記事提供:CIRCL

1日の約3分の1もの時間を費やす睡眠。快適な睡眠には質のよいベッドは欠かせないが、体にしっくりくるものはなかなか見つからない。そんななか、今後私たちの生活を支えてくれるかもしれない”未来”のベッドが誕生した。

ヒントはチンパンジーが木の上に毎日作る寝床京都大学研究者らと京都の寝具メーカーが協力して、今まで経験したことがないような心地よい眠りを味わえるベッドを作り上げたのだ。

過去最高の寝心地「人類進化ベッド」

「人類進化ベッド」は、京都大学と寝具メーカーのイワタの協力で開発された。縦1.6メートル、幅1.2メートルの楕円(だえん)形で、地面からの高さは45センチ。

広さに余裕を持たせる従来のベッドと違い、少し背が高めの女性なら足がはみ出してしまうほどの大きさ
だ。

ベッドを支える枠組みは木製だが、クッション状の専用敷布団を敷く中央部分には「ペーパーコード」と呼ばれる耐久性の高い紙ひもが編み込まれ、ハンモック状になっている(※1)。

腰からお尻部分にかけて深さが増す構造なので、横たわると体が包み込まれているような状態になるという(※2)。

心地よいクッションと揺れが睡眠を促す

寝心地がよさそうなベッドといえば、フカフカのクッションベッドを想像するかもしれないが、体に負担をかけず、本当にぐっすりと眠るには適度な硬さが必要になる。「人類進化ベッド」は、ちょうど頭を乗せるフチの部分が硬めになっているため(※2)、安定感もバッチリなのだ。

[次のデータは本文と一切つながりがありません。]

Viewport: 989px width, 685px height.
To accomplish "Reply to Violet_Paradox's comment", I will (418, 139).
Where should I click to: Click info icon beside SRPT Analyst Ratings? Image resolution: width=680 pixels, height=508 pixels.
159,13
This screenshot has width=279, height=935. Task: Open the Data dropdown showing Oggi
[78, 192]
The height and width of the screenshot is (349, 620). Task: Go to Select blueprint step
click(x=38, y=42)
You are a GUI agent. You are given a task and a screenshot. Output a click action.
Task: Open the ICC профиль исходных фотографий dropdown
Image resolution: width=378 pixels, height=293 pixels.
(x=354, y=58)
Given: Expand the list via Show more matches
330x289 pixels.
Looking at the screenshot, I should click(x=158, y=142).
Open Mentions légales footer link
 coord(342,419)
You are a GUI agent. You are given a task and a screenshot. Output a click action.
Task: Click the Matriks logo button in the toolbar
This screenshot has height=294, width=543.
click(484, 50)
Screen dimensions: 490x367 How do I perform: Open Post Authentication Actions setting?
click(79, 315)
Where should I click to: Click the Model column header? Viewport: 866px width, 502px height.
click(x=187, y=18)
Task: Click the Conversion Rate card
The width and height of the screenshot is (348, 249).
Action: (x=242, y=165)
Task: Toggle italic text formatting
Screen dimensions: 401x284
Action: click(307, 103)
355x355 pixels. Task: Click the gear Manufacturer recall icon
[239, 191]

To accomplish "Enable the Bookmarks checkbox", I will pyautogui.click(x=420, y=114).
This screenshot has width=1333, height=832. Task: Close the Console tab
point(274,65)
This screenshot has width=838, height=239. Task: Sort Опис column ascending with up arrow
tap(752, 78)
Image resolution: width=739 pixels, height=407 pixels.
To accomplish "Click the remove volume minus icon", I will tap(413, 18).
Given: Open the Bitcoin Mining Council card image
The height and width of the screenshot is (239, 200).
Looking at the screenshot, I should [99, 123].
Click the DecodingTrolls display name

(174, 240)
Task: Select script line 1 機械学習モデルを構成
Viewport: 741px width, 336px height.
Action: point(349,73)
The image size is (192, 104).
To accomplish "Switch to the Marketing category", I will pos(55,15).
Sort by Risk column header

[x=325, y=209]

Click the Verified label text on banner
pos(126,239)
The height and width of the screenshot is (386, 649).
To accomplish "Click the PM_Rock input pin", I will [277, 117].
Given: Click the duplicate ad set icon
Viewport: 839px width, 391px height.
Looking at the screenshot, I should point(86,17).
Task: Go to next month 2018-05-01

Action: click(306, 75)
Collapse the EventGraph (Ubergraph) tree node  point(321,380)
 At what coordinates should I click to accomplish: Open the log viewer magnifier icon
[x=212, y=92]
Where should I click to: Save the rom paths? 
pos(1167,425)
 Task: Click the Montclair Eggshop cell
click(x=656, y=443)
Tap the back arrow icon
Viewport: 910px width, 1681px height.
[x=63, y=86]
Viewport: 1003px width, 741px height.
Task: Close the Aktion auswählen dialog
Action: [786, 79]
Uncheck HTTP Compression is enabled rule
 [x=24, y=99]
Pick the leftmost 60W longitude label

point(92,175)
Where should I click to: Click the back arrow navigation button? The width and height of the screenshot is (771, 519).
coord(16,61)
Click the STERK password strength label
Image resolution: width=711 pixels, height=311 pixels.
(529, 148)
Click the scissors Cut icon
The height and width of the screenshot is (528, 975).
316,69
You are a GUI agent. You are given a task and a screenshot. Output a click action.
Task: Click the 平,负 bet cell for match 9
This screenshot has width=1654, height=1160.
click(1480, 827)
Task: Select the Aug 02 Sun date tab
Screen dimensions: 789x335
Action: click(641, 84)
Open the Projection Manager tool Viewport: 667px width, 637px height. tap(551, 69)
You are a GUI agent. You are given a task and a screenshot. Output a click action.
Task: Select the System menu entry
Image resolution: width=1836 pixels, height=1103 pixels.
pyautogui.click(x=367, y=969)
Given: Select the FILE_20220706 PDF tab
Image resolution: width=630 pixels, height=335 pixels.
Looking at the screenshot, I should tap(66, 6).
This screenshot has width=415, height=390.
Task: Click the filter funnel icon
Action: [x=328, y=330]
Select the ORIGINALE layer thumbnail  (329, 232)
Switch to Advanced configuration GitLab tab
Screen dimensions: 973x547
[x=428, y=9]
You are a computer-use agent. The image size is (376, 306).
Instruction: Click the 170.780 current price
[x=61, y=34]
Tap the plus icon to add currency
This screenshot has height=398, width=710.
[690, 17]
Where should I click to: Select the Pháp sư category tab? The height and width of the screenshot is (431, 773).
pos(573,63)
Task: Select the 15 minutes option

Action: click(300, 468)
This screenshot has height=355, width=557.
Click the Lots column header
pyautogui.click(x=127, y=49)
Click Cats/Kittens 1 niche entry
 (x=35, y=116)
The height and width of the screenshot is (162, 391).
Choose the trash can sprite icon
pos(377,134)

また、縦方向だけでなく、どんな方向で寝ても揺れを感じられる仕組みになっている。揺りかごのような適度な揺れは寝付きをよくし、深い睡眠に入る直前のノンレム睡眠を長くさせる(※3)。

開発のきっかけはチンパンジーのベッド

このベッドを制作するきっかけとなったのは、京都大学でアフリカ地域の霊長類について研究している座馬耕一郎(ざんま・こういちろう)氏の発見だ。アフリカでの調査時に、チンパンジーが作ったベッドにふと寝転んでみたところ、今まで経験したことがないほどの快適な寝心地に驚いたのだという(※2)

人類進化ベッド 将来的には商品化も期待

人類進化ベッドは、2016年4月6日~6月26日の京都大学総合博物館「ねむり展」で試作機が初公開された。

当初から注目されていたこのベッドは体験者からも好評で、ゴリラ研究で知られる京都大学総長の山極寿一(やまぎわ・じゅんいち)教授も「思ったより非常に良い。人類の本能が蘇ってくるのかもしれない」と話した(※4)という。

京都大学教授で睡眠文化研究会理事でもある重田眞義(しげた・まさよし)氏は、より多くの人に使ってもらうため、将来的には商品化も考えていると話している(※2)。

ねむり展はすでに終了しているため、残念ながらこのベッドの寝心地を体験したいという願いは叶わない。運よく体験できた人は、人間が遠い昔に忘れてしまっただろう本能の赴くまま、極上の眠りを味わえたのかもしれない。